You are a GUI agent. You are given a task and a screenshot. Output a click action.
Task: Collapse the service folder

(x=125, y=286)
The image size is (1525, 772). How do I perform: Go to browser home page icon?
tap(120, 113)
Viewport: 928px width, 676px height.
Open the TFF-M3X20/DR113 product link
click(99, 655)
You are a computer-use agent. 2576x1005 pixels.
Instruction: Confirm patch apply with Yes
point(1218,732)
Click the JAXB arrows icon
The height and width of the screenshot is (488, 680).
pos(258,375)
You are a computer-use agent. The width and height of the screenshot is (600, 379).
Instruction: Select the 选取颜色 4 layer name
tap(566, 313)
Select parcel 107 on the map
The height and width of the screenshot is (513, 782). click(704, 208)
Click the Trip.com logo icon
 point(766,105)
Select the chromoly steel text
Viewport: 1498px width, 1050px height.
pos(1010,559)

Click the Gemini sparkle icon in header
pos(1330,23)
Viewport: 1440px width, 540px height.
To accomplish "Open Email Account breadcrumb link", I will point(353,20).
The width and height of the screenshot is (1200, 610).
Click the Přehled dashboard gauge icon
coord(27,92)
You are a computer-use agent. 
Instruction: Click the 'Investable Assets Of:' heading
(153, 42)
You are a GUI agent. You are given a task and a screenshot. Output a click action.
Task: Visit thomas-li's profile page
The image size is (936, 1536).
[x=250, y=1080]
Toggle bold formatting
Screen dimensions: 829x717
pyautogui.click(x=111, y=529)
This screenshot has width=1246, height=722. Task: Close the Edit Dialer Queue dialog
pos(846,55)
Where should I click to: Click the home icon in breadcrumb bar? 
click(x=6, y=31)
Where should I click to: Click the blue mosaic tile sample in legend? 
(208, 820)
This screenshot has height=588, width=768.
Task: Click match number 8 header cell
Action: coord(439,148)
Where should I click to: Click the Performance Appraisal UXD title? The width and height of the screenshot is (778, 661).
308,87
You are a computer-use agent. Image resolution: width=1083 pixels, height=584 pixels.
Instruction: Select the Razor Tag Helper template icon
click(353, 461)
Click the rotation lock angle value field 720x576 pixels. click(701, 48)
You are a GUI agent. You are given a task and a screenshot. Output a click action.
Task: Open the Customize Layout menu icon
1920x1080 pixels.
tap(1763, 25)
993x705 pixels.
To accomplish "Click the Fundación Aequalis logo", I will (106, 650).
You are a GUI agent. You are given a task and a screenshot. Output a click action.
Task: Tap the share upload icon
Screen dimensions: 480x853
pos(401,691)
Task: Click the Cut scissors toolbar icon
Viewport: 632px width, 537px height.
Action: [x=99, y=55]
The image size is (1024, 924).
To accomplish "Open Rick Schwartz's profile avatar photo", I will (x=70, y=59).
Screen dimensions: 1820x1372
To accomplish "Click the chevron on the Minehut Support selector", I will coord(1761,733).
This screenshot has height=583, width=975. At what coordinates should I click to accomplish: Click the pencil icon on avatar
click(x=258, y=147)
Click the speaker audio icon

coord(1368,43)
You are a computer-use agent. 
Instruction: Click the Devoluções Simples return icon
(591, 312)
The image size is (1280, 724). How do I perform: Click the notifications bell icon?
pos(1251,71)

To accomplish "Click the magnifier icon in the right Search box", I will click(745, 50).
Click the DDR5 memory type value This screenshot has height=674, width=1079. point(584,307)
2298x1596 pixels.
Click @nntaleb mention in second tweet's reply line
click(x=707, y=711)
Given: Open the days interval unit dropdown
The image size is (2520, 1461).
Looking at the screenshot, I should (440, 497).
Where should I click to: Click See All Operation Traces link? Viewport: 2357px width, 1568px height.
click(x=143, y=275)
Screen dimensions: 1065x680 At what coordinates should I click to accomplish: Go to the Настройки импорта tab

_PROBLEM TO SOLVE_: Show each line from the rows above that contains the word "Instruction".

_EXERCISE ANSWER_:
Instruction: Confirm patch apply with Yes
Instruction: Select the 选取颜色 4 layer name
Instruction: Click the 'Investable Assets Of:' heading
Instruction: Select the Razor Tag Helper template icon
Instruction: Click the Devoluções Simples return icon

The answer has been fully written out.